Last night, I watched the women’s gymnastics team win gold. That was an awesome moment. I’ve always felt a connection to gymnastics. I did gymnastics for a few years as a kid (I can still do a cartwheel, roundoff, somersaults, and the splits). But I think my gymnastics interest peaked in 1996.
That was the year that the magnificent seven won the team gold medal. And Amy Chow was one of those seven girls. Amy Chow trained at the same gym that I went to as a kid. We were there at the same time (but not at all at the same level). I remember my mom telling me during the ’96 Olympics that she remembered watching Amy at the gym and seeing how amazing she was as a kid.
Back then, I wondered what would have happened if I never quit gymnastics. I honestly don’t remember why I quit (I think it had something to do with being fearful of the back handspring, but I might be remembering it wrong). Could I have been an Olympic caliber gymnast too?
I look back at my life at various points and wonder what if. Sometimes, I drive myself crazy with what ifs. One that kills me is wondering what if I tried to lose the weight when I wasn’t as heavy. Or what if I had realized that I wasn’t horribly fat and just needed to lose a little weight.

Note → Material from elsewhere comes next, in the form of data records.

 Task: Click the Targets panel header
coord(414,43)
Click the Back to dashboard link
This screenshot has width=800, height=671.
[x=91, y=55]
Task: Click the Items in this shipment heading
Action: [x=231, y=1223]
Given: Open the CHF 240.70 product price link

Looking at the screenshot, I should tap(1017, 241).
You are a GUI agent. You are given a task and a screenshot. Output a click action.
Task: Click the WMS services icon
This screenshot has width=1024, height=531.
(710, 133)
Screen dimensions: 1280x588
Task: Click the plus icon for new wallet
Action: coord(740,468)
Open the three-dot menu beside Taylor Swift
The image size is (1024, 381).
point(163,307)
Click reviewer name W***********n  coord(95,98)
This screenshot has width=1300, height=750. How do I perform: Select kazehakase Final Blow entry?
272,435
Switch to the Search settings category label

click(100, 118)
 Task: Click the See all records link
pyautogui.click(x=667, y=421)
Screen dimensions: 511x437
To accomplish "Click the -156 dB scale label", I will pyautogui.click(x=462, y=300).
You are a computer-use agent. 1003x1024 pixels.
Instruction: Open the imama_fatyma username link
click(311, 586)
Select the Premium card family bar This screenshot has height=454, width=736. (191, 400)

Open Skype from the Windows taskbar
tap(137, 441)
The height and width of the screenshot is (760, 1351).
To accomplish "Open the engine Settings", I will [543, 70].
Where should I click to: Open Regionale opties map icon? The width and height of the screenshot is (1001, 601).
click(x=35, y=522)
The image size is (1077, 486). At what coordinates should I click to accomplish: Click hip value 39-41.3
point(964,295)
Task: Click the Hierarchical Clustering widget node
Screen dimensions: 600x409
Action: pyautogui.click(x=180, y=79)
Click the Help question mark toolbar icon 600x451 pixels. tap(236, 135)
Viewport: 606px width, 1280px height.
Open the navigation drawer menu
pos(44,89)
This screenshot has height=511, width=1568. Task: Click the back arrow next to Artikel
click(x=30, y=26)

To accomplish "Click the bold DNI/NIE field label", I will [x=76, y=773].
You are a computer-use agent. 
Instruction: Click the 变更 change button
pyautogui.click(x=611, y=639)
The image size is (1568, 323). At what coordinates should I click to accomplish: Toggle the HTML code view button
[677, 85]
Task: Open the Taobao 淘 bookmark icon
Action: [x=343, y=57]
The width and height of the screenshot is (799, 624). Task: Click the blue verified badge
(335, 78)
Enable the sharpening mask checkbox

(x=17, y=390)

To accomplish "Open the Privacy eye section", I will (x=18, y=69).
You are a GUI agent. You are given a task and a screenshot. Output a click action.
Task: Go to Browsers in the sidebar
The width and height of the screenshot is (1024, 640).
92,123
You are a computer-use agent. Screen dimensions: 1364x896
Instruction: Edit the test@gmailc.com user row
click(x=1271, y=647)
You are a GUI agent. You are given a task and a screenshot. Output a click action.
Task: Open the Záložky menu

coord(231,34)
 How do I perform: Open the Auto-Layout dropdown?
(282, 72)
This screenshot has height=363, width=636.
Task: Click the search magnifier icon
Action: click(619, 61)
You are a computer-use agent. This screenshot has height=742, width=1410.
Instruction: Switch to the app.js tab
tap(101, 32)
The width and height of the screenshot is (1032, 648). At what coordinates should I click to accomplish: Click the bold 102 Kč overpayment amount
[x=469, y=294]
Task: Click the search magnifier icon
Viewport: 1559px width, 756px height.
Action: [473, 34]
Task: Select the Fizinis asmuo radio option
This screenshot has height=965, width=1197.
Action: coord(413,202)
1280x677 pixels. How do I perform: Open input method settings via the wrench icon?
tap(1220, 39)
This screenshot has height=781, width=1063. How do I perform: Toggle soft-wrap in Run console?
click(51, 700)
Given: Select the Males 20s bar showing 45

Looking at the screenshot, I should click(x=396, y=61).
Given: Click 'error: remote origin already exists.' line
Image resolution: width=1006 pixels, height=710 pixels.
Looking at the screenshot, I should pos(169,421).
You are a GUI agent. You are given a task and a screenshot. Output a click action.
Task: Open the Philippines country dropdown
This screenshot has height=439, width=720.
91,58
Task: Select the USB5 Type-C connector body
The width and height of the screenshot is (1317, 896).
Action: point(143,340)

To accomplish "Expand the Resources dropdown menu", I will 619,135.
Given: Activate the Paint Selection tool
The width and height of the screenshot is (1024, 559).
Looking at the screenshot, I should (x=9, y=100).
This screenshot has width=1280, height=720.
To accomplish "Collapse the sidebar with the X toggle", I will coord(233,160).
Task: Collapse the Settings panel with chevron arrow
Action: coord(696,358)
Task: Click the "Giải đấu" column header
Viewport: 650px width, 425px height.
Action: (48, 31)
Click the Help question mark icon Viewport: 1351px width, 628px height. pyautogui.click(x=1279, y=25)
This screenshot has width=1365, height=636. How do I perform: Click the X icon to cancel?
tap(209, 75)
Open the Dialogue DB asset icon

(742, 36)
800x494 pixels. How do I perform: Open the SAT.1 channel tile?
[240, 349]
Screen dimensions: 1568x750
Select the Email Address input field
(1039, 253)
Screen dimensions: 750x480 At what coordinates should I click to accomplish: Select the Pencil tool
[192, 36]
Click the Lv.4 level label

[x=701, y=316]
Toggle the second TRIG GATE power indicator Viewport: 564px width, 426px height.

The picture below is the day I moved into my freshman dorm at Loyola Marymount University. I’m standing next to my best friend Kate.
I remember feeling so unbelievably fat in that picture. Those shorts were bought at Lane Bryant, and they were the first item that I ever bought there. I was so embarrassed that I wasn’t shopping at BP in Nordstroms.
Now when I look at that picture, I wish I looked like that. Yes, I was bigger than my friend, but I looked pretty normal.
If only I knew then what I knew now. Along with my eating disorder, I was diagnosed with panic/anxiety disorder and body dysmorphia. I don’t see my body the same way that the world sees it.
When I lost weight in 2006, I had a trainer. And my trainer would compare my body to others working out in the gym so I could have a sense of what my smaller body looked like. But without her constantly in my ear, I stopped seeing the reality and started to see my fake body in my head.
This time, I’m focusing on my objective benchmarks. I have a love/hate relationship with my scale, so I will use that, but I can’t always trust it. I’m using a tape measure for waist/hip measurements as well as paying attention to my clothing size.
I know that I can’t go back and change what I’ve done, but I’m really trying hard to learn my lessons from the past.